• To do
Every line of the records below from the line with "Instruction: Pick the 5 inch ruler marker" up to and including the line with "The width and" must be reproduced exactly, and no line outside that range.

• Given entries

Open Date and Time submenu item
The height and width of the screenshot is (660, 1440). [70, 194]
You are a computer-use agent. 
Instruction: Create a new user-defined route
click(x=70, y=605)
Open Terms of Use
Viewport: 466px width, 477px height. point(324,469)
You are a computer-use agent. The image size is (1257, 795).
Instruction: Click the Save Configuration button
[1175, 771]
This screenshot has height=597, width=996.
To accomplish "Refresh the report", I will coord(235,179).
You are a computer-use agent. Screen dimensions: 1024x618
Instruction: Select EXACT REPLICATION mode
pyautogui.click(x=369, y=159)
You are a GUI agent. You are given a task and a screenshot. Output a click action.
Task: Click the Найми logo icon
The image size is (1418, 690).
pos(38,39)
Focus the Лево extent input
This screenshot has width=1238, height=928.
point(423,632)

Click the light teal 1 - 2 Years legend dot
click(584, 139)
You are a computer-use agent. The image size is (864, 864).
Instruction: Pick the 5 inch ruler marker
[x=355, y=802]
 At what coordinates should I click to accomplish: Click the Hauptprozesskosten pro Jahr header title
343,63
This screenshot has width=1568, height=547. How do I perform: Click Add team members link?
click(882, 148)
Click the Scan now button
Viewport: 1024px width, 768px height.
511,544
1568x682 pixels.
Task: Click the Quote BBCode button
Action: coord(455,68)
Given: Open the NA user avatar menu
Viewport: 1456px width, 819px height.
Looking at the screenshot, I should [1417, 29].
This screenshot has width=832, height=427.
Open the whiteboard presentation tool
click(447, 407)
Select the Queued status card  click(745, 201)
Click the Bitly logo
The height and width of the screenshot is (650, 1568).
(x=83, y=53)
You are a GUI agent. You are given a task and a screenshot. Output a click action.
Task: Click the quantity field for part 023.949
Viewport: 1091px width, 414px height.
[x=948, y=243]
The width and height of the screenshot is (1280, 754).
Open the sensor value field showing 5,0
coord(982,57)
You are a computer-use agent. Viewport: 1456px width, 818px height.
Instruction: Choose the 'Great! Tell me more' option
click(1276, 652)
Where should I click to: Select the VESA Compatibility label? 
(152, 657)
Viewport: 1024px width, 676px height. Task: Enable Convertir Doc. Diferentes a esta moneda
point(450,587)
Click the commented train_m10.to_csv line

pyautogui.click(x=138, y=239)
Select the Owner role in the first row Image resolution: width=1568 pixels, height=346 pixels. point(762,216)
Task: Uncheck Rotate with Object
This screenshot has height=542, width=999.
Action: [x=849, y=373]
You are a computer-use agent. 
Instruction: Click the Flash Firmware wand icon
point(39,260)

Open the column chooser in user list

• Response box
Instruction: Pick the 5 inch ruler marker
[x=355, y=802]
 At what coordinates should I click to accomplish: Click the Hauptprozesskosten pro Jahr header title
343,63
This screenshot has width=1568, height=547. How do I perform: Click Add team members link?
click(882, 148)
Click the Scan now button
Viewport: 1024px width, 768px height.
511,544
1568x682 pixels.
Task: Click the Quote BBCode button
Action: coord(455,68)
Given: Open the NA user avatar menu
Viewport: 1456px width, 819px height.
Looking at the screenshot, I should [1417, 29].
This screenshot has width=832, height=427.
Open the whiteboard presentation tool
click(447, 407)
Select the Queued status card  click(745, 201)
Click the Bitly logo
The height and width of the screenshot is (650, 1568).
(x=83, y=53)
You are a GUI agent. You are given a task and a screenshot. Output a click action.
Task: Click the quantity field for part 023.949
Viewport: 1091px width, 414px height.
[x=948, y=243]
The width and height of the screenshot is (1280, 754).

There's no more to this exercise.